_Assignment 1_: Using the excerpt on iliac vein imaging below, explain in one to three sentences why the patients were divided into groups A, B and C by their stenosis rate under 2-DSA.
_Assignment 2_: Please carry on the excerpt on iliac vein imaging below, picking up after its final sentence rather than from the data.

The critical parameters included the iliac vein stenosis rate, collateral veins, iliac vein indentation location, radiation dosage, procedure time, and contrast agent dose. On the 2-DSA lateral view, the minimum distance between the anterior and posterior (AP) walls of the most compressed portion of the iliac vein was recorded as distance a, with the AP calibers of the iliac vein proximal and distal to the compressed area recorded as distance b and distance c, respectively. The iliac vein stenosis rate was calculated as [1 – 2a²/ (b² + c²)] × 100%. In the 3D-RV images, the proximal to the distal end of the stenosis lesion was connected to form a central line, and the “Two Click AVA” shortcut key was used to straighten the vessels and measure the normal and minimum compressed cross-sectional area of the vessels (Figure 1c). The percentage stenosis area of the potential venous compression point was calculated as [1 – (area of compressed cross-section/area of normal cross-section)] × 100% (Figures 1d–f). Based on the iliac vein stenosis rate under 2-DSA, the severity of iliac vein compression was divided into group A (stenosis rate 50–65%), group B (stenosis rate 66–80%), group C (stenosis rate >80%) to further evaluate the effect of 3D-RV on iliac vein compression with different degrees of stenosis. The etiology of the iliac vein stenosis was evaluated by identifying extrinsic and intrinsic details of the iliac vein using multiplanar 3D-RV images. The iliac collateral veins were observed in detail, especially distal to the lesion area, to assist in diagnosis and treatment. The radiation dosage and procedure time of each 2-DSA and 3D-RV procedure were recorded based on the fluoroscopy machine reports. Each contrast dose was recorded in detail by the imaging technician.

Statistical analysis

All statistical analysis was performed using SPSS statistics version 26 (SPSS Inc., Chicago, IL, USA). Continuous variables are presented as median and range values in the case of a non-parametric distribution, and comparisons were made using the Mann-Whitney test. Continuous variables are presented as the mean and standard deviation in the case of a parametric distribution, and comparisons were made using the independent t-test. Categorical variables were compared with the chi-square test and Fisher's exact test, and they are reported as frequencies and percentages. The significance of collateral veins imaging and iliac vein indentation location for the diagnosis of NIVL was assessed by logistic regression analysis. A value of p < 0.05 was considered statistically significant.

Results

A total of 61 NIVL patients with endovascular management were involved in this study, of which 43 (70.49%, 43/61) were women, and their median age was 58 years old (ranging from 35 to 87). The major symptoms associated with symptomatic NIVL included pain (59.02%) and swelling (68.85%). Among the 61 patients, 14 (22.95%) had hypertension, 21 (19.67%) had diabetes mellitus, and 10 (16.39%) had hypercholesterolemia. Moreover, 24.95% (15/61) had a C3 classification lesion, 34.43% (21/61) had a C4 classification lesion, 22.95% (14/61) had a C5 classification lesion, and 18.03% (11/61) had a C6 classification lesion.

_Given information_:
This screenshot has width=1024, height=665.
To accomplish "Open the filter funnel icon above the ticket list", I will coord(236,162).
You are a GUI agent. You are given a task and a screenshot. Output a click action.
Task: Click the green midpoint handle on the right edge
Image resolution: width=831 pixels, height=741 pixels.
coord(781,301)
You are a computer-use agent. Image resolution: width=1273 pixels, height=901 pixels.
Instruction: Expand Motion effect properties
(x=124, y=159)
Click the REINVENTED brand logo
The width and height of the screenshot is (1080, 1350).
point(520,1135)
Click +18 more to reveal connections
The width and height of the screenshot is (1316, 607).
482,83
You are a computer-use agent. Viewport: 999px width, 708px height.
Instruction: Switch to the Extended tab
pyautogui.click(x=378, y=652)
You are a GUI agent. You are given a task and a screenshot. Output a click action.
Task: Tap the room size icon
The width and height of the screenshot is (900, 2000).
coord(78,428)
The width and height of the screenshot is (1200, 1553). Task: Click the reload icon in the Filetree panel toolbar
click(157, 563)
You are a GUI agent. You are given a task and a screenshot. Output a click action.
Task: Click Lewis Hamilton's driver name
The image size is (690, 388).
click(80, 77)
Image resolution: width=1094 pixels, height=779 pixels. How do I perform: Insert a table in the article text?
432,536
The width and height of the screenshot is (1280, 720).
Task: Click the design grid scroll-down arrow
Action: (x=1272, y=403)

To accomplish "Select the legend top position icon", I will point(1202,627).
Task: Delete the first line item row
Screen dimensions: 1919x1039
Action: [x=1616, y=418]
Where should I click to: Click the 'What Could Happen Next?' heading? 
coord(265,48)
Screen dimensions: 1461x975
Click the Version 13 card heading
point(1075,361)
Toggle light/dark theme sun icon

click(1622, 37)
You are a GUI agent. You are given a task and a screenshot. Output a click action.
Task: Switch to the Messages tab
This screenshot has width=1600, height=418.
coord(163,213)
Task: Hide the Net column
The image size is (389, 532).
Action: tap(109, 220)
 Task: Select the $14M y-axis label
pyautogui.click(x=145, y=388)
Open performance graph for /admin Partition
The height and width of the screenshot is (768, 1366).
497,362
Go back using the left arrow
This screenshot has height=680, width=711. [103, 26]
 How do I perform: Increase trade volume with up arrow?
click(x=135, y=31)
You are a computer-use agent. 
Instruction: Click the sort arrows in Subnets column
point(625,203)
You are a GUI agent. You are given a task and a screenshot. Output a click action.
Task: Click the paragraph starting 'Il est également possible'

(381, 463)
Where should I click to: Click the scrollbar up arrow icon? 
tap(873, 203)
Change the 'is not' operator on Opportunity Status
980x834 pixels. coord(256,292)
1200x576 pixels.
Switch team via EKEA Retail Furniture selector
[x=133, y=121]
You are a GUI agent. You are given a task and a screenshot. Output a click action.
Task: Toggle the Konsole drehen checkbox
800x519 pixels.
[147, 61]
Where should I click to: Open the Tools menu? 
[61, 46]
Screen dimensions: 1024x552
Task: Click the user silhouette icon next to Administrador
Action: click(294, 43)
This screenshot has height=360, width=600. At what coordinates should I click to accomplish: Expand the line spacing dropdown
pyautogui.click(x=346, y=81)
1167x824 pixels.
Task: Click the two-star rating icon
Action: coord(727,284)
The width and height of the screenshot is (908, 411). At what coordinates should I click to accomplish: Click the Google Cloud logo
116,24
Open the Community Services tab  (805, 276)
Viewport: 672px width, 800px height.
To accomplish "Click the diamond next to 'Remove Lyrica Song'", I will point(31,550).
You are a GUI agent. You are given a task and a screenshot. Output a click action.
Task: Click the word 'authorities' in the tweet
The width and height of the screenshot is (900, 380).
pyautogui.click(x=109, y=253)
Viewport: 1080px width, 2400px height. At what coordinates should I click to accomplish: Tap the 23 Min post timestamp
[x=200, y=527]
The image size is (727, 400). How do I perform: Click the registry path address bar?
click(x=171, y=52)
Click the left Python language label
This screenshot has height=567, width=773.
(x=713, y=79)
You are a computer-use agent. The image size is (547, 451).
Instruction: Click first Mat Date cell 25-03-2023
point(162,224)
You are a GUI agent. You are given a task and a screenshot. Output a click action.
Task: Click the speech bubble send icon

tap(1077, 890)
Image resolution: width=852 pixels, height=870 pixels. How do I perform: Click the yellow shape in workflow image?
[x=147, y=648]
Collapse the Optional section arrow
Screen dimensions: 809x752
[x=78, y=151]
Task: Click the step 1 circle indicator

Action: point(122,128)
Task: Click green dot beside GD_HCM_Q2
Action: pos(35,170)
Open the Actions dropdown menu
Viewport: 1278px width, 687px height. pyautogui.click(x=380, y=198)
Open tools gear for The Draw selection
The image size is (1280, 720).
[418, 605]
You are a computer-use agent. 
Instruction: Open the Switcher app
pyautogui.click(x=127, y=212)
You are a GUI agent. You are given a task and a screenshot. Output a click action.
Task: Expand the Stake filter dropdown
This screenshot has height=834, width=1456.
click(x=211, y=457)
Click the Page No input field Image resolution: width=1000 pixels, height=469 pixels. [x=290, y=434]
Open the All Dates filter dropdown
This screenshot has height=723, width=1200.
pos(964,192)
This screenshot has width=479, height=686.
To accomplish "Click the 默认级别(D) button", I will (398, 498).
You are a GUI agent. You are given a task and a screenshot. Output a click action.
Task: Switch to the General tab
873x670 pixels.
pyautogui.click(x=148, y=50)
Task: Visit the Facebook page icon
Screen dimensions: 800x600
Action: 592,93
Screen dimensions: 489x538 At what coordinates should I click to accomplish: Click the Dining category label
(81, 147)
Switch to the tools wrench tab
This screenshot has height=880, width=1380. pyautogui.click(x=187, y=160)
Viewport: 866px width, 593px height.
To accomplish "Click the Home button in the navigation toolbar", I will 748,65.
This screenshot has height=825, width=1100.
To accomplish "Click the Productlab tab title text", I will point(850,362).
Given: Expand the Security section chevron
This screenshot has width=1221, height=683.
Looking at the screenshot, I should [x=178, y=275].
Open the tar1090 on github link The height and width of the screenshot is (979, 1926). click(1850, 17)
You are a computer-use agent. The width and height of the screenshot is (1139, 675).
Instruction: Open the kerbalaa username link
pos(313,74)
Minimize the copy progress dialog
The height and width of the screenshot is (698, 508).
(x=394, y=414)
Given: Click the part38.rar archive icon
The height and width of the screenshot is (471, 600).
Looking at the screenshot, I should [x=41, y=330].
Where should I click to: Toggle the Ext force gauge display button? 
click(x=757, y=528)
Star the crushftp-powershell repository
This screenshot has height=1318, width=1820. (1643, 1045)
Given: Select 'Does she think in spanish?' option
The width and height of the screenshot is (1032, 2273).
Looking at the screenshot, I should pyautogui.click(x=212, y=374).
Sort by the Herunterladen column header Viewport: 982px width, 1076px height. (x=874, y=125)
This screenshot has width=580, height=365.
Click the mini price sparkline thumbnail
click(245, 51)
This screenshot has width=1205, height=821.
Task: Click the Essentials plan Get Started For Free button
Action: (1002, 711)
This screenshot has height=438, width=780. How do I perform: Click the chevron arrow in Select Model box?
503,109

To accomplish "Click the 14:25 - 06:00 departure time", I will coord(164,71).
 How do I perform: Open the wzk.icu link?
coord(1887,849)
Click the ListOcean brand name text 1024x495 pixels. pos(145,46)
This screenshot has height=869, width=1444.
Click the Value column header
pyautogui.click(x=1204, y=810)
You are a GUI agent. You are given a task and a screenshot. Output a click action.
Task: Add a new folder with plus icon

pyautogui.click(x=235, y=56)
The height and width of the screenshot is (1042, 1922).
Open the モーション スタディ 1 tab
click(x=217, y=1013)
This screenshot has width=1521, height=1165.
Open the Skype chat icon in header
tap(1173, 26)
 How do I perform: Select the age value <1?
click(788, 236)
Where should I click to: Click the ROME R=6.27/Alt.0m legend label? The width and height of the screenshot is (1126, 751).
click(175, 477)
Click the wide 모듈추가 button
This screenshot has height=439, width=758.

_Exercise output 1_: The patients were grouped by the severity of iliac vein compression: group A at 50–65% stenosis, group B at 66–80%, and group C above 80%. The grouping was made to further evaluate the effect of 3D-RV on iliac vein compression at different degrees of stenosis.

_Exercise output 2_:
3D-RV revealed that the main cause of NIVL was compression of the iliac vein by the right common iliac artery, with the axial view revealing pathological changes in the lumbar spine, such as disc herniation, osteophytes, and spondylolisthesis (Figures 2a, b). Moreover, vascular virtual endoscopic imaging revealed a “ridge” in the lumen (Figures 2c–f). Spinal degeneration was common in patients with senility and occurred in 11 of 61 NIVL patients, including local osteophytes (6.56%; 4/61), simple lumbar disc herniation (4.92%; 3/61), intervertebral disc herniation and local osteophyte formation (4.92%; 3/61), lumbar spondylolisthesis and spondylolisthesis, osteophyte formation (1.64%; 1/61). Lumbar pathological changes could significantly decrease the space between the lumbar spine and the right common iliac artery aggravating the stenosis of the left common iliac vein. The clinical features and imaging findings of the patients are summarized in Table 1.

FIGURE 2

Figure 2. 3D-RV image depicted compression of the iliac vein by the posterior lumbar spine [(a), red circle]. The coronal view showed an indentation of the left common iliac vein [(b), yellow circle]. Intravascular virtual endoscopic imaging displayed the entrance of the inferior vena cava [(c) blue line, (d) arrows], stenosis [(c) yellow line, (e) arrows] and normal intraluminal morphology [(c) red line, (f) arrows], and the “ridge” morphology at the compression site of the left common iliac vein [(d), arrows].

TABLE 1

Table 1. Clinical features and imaging findings of non-thrombotic iliac vein lesions.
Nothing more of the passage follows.